昨年10月28日(日本時間)、国連総会第一委員会(軍縮)は17年に核兵器禁止条約に向けた交渉を開始する決議案を123カ国の賛成で採決し、12月23日に、国連本会議で採択された。日本政府は核保有国と同じく決議に反対、米政府は「核のカサ」ならびに核戦争計画に悪影響があるとして、NATO諸国やアジアの同盟国に交渉不参加を呼びかけた。決議はアフリカ・ラテンアメリカ・カリブ海地域、東南アジア、太平洋諸国などの非同盟諸国が支持、オーストリア、メキシコが推進した。
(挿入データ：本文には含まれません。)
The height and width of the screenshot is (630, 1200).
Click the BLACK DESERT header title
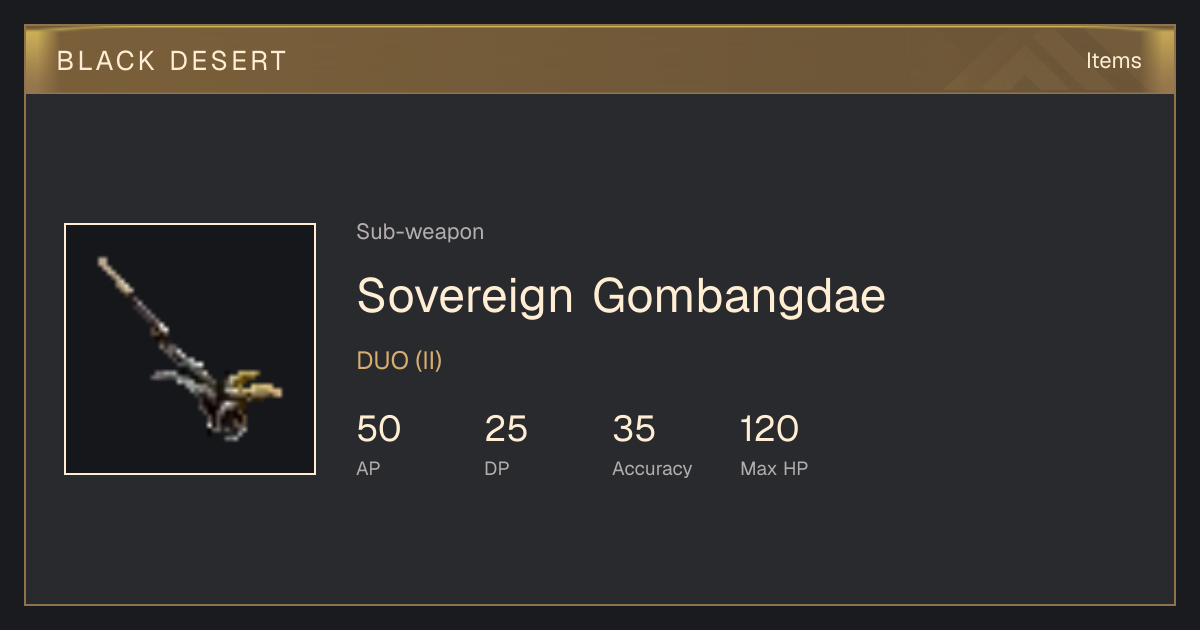172,61
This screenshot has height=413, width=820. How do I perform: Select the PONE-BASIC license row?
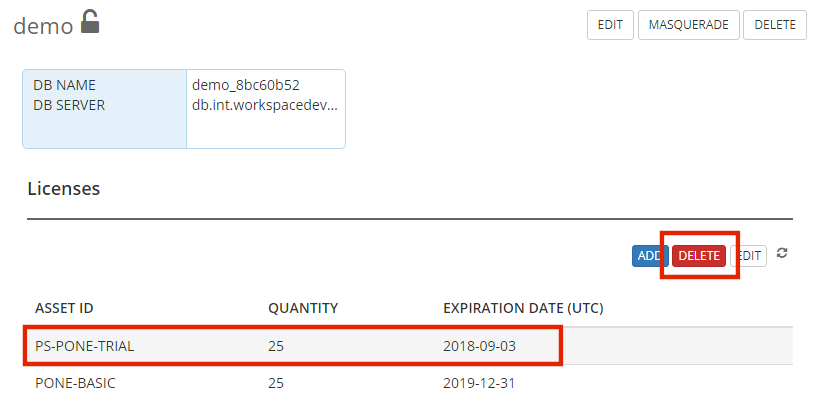pyautogui.click(x=410, y=383)
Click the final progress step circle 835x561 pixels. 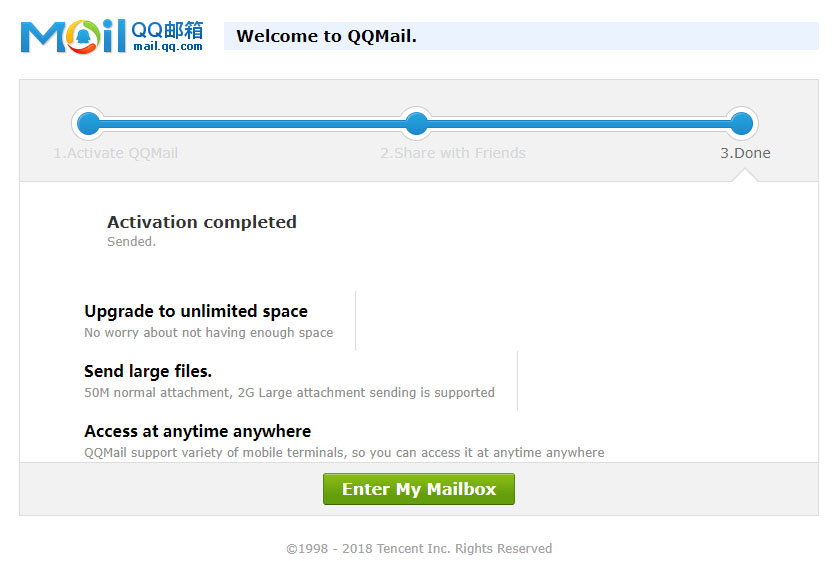741,123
☆ 去る3月27日から31日までニューヨークの国連本部で「核兵器禁止条約」制定を目指す初の交渉会議が開かれた。日本は高見沢将林軍縮大使が「残念ながら、参加は困難」として不参加を表明した。核保有国は欠席した。ヘイリー米国連大使は会議開催に合わせて「核兵器を法的に禁止する動きは現実的でない」と述べた。第2回会期は6〜7月に予定され、保有・製造・取得・配備・貯蔵・移送など禁止条項について条約案をまとめ、年内の制定を目指している。
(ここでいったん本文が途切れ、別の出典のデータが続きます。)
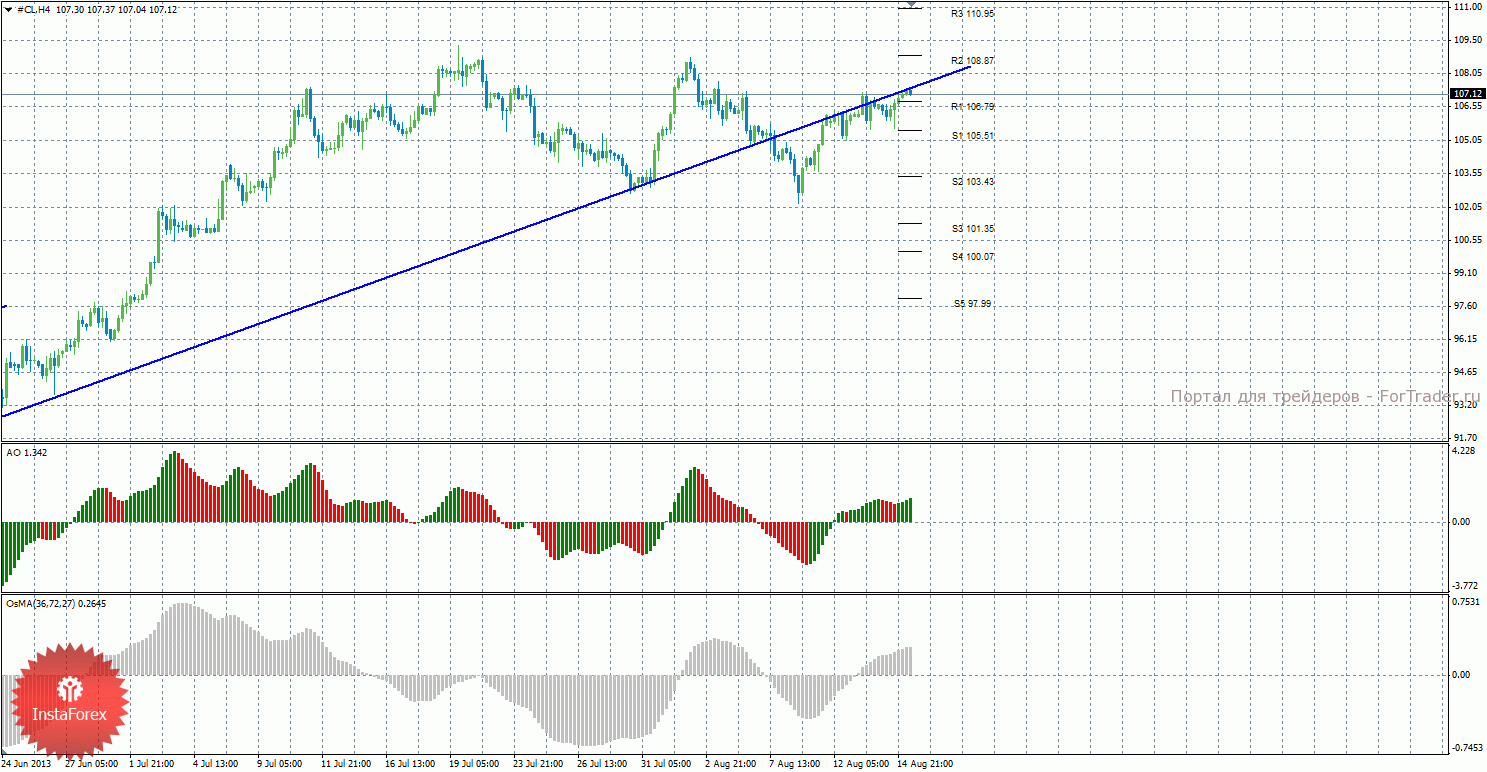Select the R1 106.79 resistance label

pos(972,106)
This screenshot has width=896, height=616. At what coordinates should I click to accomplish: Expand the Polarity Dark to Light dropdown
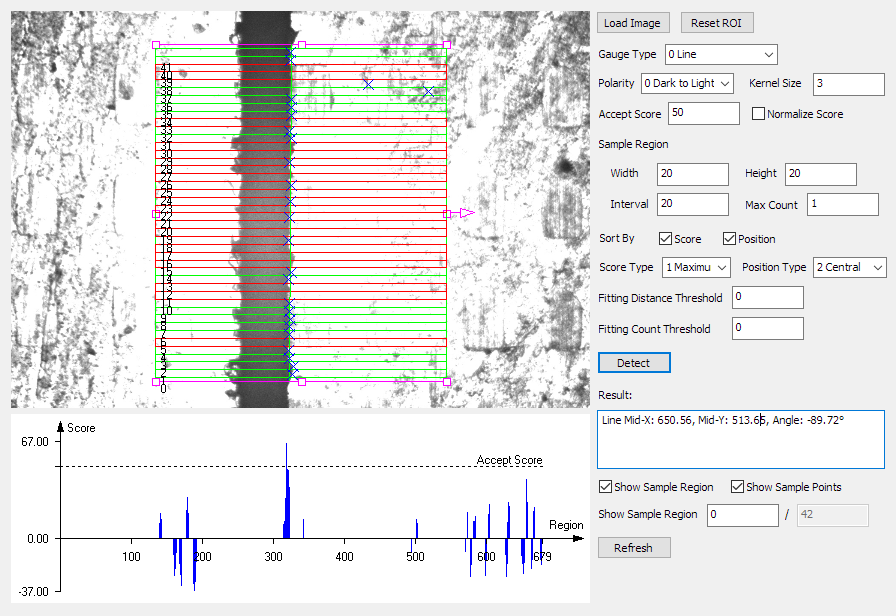tap(687, 83)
☆ これまで世界の核実験総数は2000回超といわれる。米国が1000回以上、旧ソ連700回以上、仏200回以上、続いて英・中国がそれぞれ50回弱、インド・パキスタン・朝鮮民主主義人民共和国がそれぞれ数回となっている。生物・化学兵器、対人地雷、クラスター弾はすべて国際法の下で明確に禁止されているが、核兵器は違法化されていない唯一の大量破壊兵器である。